#### [Task goal]
Continue the passage on Newcomb's paradox and time travel, starting right after its last sentence.
** Opening Supplied text block **
TIME TRAVEL
 
        We know that the Being in Newcomb's paradox has an uncanny ability to figure out what you will do, because such is stipulated in the statement of the paradox.  However, if we really encountered such a Being, there would be no such authoritative stipulation, and we would know only what we could infer by observing what he does.  If he offered two boxes to a large number of individuals and successfully foresaw what every one of them would do, we could reasonably conclude that he had an extraordinary ability to foresee but would be uncertain how he did it.  His superpower need not be a preternatural understanding of how people think.  We might find it just as likely that, for example, he is a clairvoyant who, before arranging the boxes and making his offers, peeked into the future when the individuals will make their choices, thereby learning what those choices will be (even when randomness is involved).  Alternatively, the Being could be a time traveler; that is, he could have traveled forward in time, observed the choices being made, then traveled back to the time from which he had departed and arranged the boxes' contents accordingly.  So the paradox might be a paradox, not of free will, but of time travel.
** Closing Supplied text block **
** Opening Exercise data block **
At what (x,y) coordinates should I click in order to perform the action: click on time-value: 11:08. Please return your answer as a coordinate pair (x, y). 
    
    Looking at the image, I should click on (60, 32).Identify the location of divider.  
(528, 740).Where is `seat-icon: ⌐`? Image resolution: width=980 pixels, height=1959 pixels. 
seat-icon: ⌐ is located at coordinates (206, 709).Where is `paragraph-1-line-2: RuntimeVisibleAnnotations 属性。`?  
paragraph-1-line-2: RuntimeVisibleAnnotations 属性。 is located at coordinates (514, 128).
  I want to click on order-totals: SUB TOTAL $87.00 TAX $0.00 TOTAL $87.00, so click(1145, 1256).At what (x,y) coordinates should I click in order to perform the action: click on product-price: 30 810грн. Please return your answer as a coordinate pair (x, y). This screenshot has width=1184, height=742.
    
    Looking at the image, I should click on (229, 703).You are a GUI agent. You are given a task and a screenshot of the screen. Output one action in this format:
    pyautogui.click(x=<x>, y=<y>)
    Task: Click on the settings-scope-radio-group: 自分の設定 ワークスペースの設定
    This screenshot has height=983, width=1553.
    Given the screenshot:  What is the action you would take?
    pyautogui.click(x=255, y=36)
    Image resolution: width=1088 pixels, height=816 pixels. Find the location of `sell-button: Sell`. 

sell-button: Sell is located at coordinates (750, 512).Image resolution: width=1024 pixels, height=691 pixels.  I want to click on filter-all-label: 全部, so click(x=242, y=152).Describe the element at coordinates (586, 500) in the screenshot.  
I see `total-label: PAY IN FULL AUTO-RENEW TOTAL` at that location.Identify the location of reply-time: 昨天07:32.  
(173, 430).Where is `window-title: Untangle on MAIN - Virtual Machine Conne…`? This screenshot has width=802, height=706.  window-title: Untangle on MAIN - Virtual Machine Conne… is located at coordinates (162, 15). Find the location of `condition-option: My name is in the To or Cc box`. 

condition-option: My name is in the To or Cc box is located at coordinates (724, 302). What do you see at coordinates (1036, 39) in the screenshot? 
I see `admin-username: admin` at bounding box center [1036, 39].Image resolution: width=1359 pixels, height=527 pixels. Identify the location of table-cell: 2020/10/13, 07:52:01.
** Closing Exercise data block **
#### [Reply]
        If a future time turns out to be different from what a clairvoyant sees, the obvious interpretation is that his clairvoyance is unreliable.  However, if a future time turns out to differ from what a time traveler experienced when he briefly visited that same time, then what are we to think?  The situation becomes more clearly paradoxical if the traveler travels into the past (rather than the future) and while there changes something in a way that is inconsistent with the present from which he departed.  For example, suppose that during his time trip he sneaks into a museum after hours and destroys a unique and irreplaceable antique that was intact when the trip began.  When he returns to the present, the antique is missing from the museum, and the fact of its mysterious overnight destruction is in people's memories and in written records.  How can this be reconciled with the fact that when the time trip began the antique was safely in the museum and there were no memories or records of its having been destroyed?  It seems that the only way to make sense of all this is to suppose that there are parallel universes and that the time traveler did not travel into the past of the same universe from which he departed but instead jumped to a parallel universe where things are similar but not the same.
 
        Excellent science fiction stories have been written in which time travel to the past alters the present; Ray Bradbury's A Sound of Thunder comes to mind.  However, their excellence does not lie in their conception of time travel, which suffers from the inconsistency cited above.  Consistent time travel stories must present a single course of history.  If a time traveler tries to change a past event from what he knows it to have been, circumstances should always thwart his efforts.  This means that the more ignorant a traveler is of the past, the more naturally he can act while he is there, because he has no preconceptions as to what he cannot do.  I find that the best stories include the irony that a past action undertaken with the intent of changing the present turns out to be an action essential to bringing about the present as it already is known to be; the first Terminator motion picture comes to mind.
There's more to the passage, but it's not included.